The companies did not disclose the value of the new agreement. February’s agreement was valued $7-9 billion.
Under the new agreement, “LNG cargoes can be delivered to any port across India, supporting the country’s growing energy needs and enhancing its energy security”, ADNOC said.
“By 2029, IndianOil is set to become ADNOC’s largest LNG customer, with a total offtake of 2.2 MMtpa – comprising 1.2 MMtpa from ADNOC’s Das Island operations and one MMtpa from the Ruwais LNG project”.
“The SPA [sale and purchase agreement] highlights the success of the Comprehensive Economic Partnership Agreement signed between the UAE and India in 2022, which continues to foster deeper bilateral trade and energy cooperation”, ADNOC added.
Last August, ADNOC, through ADNOC Gas PLC, and another Indian state-owned company, Hindustan Petroleum Corp. Ltd. (HPCL), announced a heads of agreement for the delivery of 500,000 metric tons a year of LNG from Das Island for 10 years to India.
HPCL said it would receive the LNG at the recently commissioned Chhara LNG Terminal in Gujarat “to meet the demand of its refineries, City Gas Distribution Network and for marketing to downstream customers”.
Last year ADNOC inked a 10-year agreement to supply 500,000 metric tons per year of LNG to state-owned GAIL India Ltd.
This year ADNOC has now announced six LNG export agreements. Besides the HPCL agreement and the two Indian Oil agreements, the other agreements are with Japanese companies JERA Co. Inc. and Osaka Gas Co. Ltd. and Germany’s state-owned SEFE Securing Energy for Europe GmbH.
As announced January, the $450-million agreement with JERA lasts three years. The LNG will come from the Das Island facility. The companies did not disclose the volume.

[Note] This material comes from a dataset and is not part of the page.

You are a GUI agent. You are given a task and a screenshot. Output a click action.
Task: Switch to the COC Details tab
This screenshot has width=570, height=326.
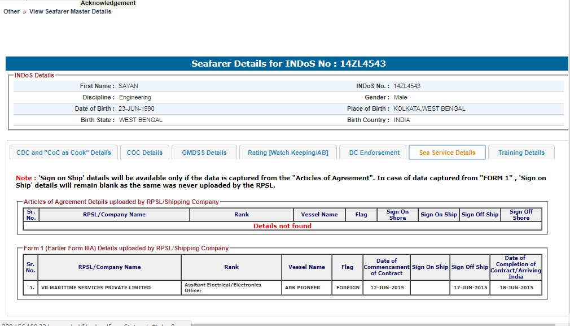tap(144, 153)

In February ADNOC announced a 15-year agreement with Osaka Gas for up to 800,000 metric tons per year, mostly from Ruwais LNG. “Under the agreement, LNG cargoes will be shipped to the destination ports of Osaka Gas and its Singapore-based subsidiary, Osaka Gas Energy Supply and Trading Pte. Ltd.”, ADNOC said.

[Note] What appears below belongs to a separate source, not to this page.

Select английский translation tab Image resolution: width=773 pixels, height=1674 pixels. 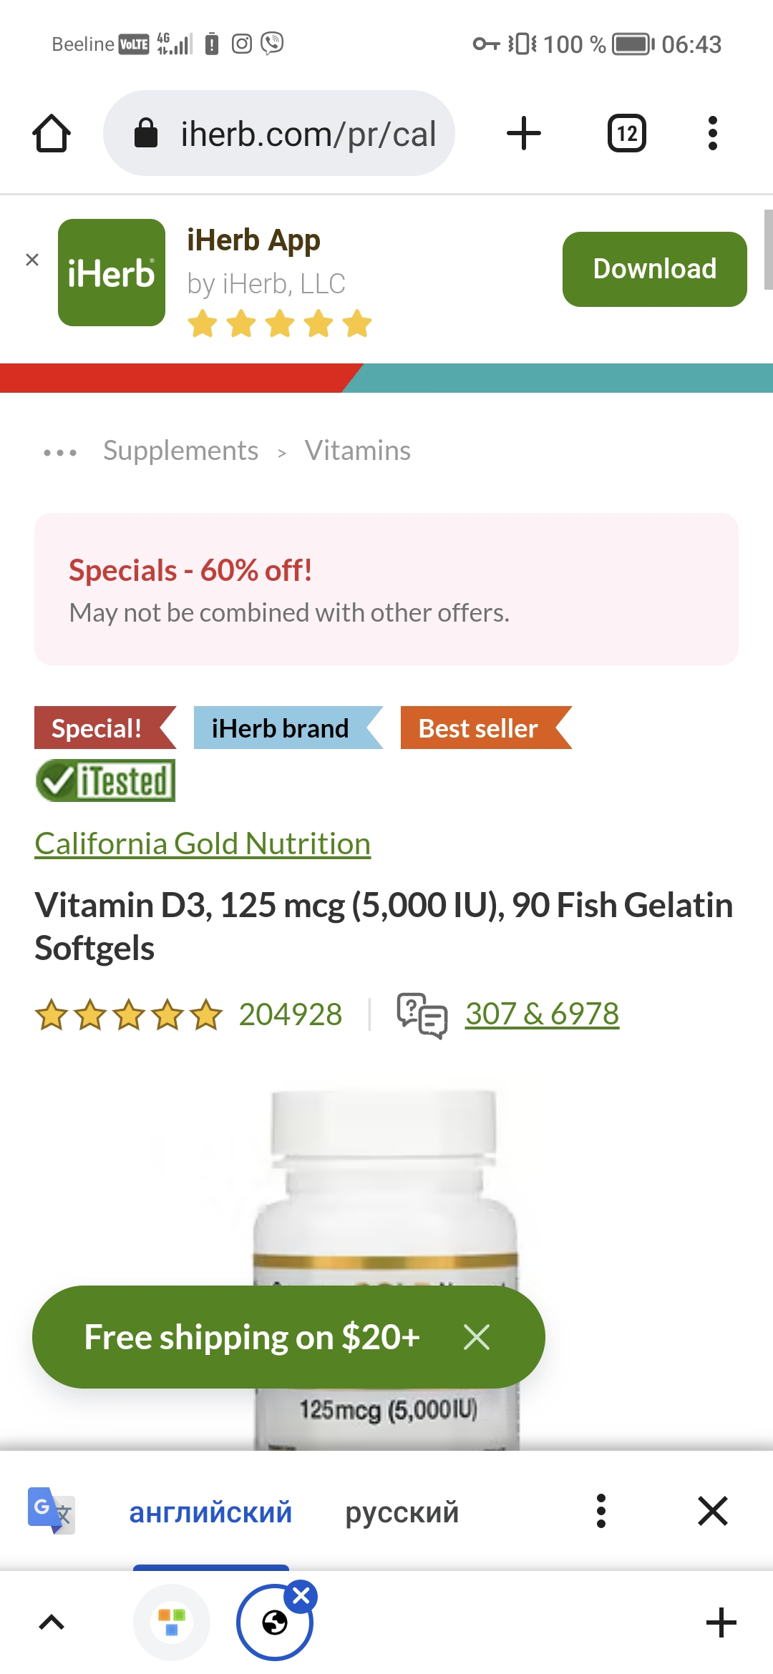pos(210,1512)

In July ADNOC and SEFE announced an agreement for 700,000 metric tons per year of Das Island LNG for three years starting 2025.
SEFE chief commercial officer Frederic Barnaud said in a press release July 10, “This new medium-term LNG contract builds on the long-term supply agreement with ADNOC that we signed last year, thereby adding another flexible source of LNG to our portfolio – to the benefit of both Europe’s security of supply and our global market trading activities”.
In November 2024 ADNOC and SEFE announced an agreement under which ADNOC would supply one MMtpa of LNG from Ruwais LNG to SEFE for 15 years.